Data discovery, i.e. the ability for researchers to find any dataset suitable for their scientific questions, is a very active domain nowadays, with many solutions. Indeed, to find data, one can either (i) query all relevant data repositories one after the other, (ii) use one or many data discovery web portals, or (iii) use general search engines such as google data search. The first solution isn’t appropriate in our era of big data. The third approach might be too general, hence lacking specificity without the help of dedicated markups such as bioschemas.org. The second approach leads to building community global portals to cross data repository boundaries. The plant community has in particular built two of them: the WheatIS (http://wheatis.org/Search.php) and FAIDARE (https://urgi.versailles.inrae.fr/faidare/).

The WheatIS (Sen et al., 2020) is an interesting example from a community management point of view. Indeed, it showed that the success of this portal relies on several key points: (i) keeping data distributed in a global federation rather than gathering all of it in a single global data repository, (ii) sharing at least one critical need, (iii) having clear leadership that ensures mutual benefit and relies on engaged people from several institutions, and (iv) gathering experts and making it easy to join the data federation through technical simplicity.

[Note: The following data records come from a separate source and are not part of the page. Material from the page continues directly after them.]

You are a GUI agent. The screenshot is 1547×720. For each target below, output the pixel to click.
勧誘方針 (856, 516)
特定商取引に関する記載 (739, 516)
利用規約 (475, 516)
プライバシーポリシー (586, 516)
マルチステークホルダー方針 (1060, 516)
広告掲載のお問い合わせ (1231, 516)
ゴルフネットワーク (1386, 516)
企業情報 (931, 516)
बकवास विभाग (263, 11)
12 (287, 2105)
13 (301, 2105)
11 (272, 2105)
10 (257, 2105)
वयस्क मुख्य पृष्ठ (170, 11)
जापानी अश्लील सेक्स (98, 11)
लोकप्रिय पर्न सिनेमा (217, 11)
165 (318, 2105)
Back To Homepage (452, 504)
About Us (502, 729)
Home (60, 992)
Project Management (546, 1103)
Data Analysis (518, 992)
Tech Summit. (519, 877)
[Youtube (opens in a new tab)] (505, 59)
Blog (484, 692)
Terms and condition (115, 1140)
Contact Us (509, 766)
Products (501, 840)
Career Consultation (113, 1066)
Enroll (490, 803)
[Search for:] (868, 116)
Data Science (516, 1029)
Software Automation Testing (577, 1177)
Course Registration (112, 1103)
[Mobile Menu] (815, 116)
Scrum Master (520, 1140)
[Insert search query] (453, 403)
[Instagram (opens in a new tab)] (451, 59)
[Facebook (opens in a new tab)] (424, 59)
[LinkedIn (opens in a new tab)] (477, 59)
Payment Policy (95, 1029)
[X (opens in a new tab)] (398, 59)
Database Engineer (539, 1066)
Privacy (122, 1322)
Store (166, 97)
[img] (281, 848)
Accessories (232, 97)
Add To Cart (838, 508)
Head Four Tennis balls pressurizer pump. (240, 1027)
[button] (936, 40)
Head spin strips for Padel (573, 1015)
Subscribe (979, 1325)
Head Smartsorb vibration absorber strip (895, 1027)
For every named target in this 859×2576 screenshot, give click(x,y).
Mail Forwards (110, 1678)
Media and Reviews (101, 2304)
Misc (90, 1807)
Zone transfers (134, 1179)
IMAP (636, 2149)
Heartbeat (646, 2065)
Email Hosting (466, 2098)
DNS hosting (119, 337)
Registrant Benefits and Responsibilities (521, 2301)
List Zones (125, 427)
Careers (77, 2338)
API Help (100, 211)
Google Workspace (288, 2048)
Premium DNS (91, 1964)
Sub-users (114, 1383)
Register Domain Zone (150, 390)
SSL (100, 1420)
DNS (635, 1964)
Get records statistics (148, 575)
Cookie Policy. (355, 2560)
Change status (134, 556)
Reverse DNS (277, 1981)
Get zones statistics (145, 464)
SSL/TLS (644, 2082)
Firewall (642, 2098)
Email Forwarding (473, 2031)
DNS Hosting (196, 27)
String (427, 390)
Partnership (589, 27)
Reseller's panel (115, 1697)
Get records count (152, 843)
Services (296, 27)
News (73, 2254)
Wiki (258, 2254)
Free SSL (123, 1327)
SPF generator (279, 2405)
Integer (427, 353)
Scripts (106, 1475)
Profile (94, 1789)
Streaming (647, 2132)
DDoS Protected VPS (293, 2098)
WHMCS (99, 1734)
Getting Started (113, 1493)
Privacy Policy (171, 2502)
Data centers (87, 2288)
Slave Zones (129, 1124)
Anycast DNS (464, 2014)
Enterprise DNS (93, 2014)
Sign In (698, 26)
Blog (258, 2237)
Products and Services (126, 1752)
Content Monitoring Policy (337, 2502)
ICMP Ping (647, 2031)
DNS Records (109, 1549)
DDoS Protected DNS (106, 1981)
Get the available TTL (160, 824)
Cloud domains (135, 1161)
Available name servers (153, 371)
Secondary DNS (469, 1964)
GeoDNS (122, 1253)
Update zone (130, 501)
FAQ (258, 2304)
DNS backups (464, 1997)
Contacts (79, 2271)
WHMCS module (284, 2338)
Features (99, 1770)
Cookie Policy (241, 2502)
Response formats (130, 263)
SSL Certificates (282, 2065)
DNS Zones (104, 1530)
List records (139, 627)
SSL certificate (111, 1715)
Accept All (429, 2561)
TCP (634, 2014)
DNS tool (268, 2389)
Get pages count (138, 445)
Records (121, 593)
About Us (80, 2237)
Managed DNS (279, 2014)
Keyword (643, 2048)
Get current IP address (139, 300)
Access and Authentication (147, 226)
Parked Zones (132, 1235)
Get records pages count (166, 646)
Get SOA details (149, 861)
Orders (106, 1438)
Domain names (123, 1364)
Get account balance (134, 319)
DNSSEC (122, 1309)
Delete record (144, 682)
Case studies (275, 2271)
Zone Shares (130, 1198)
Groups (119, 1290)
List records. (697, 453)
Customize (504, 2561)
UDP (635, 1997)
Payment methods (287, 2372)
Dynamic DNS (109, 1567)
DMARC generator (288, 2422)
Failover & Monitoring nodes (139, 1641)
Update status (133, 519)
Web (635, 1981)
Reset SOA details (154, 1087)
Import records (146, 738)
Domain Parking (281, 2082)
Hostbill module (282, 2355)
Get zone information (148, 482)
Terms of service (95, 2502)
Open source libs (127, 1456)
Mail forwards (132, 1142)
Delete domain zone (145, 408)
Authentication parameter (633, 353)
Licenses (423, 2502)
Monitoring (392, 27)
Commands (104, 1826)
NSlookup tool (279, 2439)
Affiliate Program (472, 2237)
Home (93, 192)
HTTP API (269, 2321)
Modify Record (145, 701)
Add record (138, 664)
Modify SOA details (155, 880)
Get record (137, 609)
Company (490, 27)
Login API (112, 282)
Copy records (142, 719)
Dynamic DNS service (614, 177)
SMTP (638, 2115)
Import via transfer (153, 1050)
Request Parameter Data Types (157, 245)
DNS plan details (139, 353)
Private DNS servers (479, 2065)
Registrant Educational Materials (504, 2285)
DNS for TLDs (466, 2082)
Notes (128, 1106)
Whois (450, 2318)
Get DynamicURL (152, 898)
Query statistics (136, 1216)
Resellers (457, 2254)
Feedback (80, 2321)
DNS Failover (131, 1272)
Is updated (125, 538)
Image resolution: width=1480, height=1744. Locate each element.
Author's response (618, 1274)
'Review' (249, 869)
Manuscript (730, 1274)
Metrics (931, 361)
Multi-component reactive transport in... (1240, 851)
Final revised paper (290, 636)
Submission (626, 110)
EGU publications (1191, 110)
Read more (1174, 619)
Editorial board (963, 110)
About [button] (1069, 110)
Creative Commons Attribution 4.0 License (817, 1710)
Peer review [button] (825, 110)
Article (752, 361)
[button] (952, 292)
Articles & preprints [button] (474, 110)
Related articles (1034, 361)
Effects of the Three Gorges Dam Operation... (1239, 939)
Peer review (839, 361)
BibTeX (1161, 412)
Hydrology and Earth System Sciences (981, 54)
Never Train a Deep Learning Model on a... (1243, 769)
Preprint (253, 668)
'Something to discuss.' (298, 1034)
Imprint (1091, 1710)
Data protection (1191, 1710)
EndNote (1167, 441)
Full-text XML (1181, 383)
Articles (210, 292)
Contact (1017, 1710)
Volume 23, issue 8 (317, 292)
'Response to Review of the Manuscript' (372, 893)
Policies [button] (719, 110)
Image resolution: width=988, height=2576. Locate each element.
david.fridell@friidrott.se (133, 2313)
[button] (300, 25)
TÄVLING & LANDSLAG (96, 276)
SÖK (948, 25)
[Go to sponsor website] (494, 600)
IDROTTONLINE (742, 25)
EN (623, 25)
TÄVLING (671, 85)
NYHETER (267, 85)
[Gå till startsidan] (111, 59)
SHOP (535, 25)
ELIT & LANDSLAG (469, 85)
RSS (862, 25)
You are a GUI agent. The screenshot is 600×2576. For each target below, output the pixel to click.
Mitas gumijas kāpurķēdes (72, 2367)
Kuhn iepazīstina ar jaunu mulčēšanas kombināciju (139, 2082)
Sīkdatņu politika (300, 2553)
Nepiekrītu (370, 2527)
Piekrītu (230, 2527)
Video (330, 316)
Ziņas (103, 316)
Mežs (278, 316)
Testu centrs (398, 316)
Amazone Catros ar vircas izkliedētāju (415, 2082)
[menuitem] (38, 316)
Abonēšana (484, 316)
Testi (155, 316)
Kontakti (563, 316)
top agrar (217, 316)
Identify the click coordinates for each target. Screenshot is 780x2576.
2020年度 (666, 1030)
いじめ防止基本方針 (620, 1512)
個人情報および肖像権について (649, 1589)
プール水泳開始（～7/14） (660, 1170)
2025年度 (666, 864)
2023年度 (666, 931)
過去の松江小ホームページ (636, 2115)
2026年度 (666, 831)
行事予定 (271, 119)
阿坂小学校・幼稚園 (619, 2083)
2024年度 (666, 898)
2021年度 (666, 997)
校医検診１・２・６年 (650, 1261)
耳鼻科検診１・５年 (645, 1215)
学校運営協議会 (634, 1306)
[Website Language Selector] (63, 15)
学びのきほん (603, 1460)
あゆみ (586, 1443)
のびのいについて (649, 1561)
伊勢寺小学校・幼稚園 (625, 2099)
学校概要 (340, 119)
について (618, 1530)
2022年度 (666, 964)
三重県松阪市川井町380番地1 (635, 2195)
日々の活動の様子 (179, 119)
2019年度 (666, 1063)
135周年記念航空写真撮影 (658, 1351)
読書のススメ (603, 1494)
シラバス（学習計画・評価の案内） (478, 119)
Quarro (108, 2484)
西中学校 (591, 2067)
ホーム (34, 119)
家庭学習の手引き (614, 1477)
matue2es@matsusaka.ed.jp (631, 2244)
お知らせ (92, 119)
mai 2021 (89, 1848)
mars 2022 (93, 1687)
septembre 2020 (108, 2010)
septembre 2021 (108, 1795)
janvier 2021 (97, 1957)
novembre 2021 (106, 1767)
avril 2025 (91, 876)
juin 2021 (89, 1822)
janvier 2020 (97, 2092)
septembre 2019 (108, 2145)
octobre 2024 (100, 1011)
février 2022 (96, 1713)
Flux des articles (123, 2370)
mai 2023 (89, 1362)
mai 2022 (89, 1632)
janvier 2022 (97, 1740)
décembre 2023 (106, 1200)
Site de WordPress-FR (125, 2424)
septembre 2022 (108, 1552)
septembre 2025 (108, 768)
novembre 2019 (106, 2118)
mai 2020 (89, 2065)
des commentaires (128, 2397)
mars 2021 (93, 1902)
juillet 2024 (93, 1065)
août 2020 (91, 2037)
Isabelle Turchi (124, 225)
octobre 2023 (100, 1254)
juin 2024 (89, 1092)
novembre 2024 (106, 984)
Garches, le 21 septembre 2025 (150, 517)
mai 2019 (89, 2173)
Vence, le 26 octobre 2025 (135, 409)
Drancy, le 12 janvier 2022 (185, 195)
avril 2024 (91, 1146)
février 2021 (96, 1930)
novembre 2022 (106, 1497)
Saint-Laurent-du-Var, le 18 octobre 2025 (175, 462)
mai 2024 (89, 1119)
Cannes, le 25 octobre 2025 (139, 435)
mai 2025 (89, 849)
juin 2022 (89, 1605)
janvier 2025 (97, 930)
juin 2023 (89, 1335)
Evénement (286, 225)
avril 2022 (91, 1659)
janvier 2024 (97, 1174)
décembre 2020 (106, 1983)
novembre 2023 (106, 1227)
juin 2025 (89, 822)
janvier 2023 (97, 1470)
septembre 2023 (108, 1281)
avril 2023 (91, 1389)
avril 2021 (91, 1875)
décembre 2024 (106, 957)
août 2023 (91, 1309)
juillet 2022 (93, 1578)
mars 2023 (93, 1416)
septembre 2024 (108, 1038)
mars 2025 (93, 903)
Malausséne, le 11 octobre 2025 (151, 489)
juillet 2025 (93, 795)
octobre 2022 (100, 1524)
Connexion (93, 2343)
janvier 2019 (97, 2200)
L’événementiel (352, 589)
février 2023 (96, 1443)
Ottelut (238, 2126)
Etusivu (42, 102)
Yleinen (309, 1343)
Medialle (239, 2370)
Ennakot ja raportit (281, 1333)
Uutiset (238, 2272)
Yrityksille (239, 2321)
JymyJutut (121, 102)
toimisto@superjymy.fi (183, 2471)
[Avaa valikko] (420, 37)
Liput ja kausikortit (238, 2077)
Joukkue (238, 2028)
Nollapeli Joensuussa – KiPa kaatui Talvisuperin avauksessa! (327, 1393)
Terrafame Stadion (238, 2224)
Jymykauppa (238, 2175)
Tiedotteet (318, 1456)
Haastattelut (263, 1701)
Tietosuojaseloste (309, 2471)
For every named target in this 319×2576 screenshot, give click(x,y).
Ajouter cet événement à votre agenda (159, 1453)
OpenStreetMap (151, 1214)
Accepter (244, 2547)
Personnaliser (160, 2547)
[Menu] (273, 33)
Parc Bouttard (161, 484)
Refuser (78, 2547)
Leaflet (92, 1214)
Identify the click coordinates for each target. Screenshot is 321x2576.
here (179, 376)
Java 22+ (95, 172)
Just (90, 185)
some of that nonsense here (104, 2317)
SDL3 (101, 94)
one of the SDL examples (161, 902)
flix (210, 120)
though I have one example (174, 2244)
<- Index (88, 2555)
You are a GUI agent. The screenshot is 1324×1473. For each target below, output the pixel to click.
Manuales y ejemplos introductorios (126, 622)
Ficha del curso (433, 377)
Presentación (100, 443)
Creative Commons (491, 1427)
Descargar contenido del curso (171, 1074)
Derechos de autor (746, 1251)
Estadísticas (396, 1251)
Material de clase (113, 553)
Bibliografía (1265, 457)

FAIDARE goes one step beyond this; first, by extending the WheatIS species range to more crops and, second, by enabling MIAPPE and BrAPI data standards. This brings two main benefits: Including in the FAIDARE federation new BrAPI data repositories at no additional cost and providing refined search based on the MIAPPE/BrAPI metadata. The key to success of FAIDARE relies on its ability to extend the data federation it indexes by merging the BrAPI network with the WheatIS network, and later with the addition of Bioschemas.org sources.

8 Conclusion

Sharing data to ensure its useful reuse is complex and poses major technical, social and scientific challenges. The present paper has shown how some international communities, through their social interactions, managed to build technical solutions to enable FAIR data management throughout the data lifecycle. We have seen in particular that the most time-consuming challenge is the community management, not only to formalize the standards, but also to build adoption and train users in the long term. This can be done in a sustainable way if first adopters become trainers too, through ‘train the trainers’ initiatives, and ensure adoption by other research networks. The solutions presented in this paper are already helping a lot, but more work is needed to allow easy data management to be realised. This will occur through technical improvements and their sharing, adaptation and adoption, and a lot of activities are already ongoing in this regard. But some social and scientific aspects have not really been discussed yet, in particular the criterion to select data that needs to be shared for the future. Indeed, from raw data to computed, reduced data, there are huge volumes of data to be stored, much more than the expected storage capabilities. We know that to enable reproducibility we should aim at sharing raw data, but that is often where the highest volume lies. The research community is therefore waiting for debates and guidance to make the right choices on such future issues.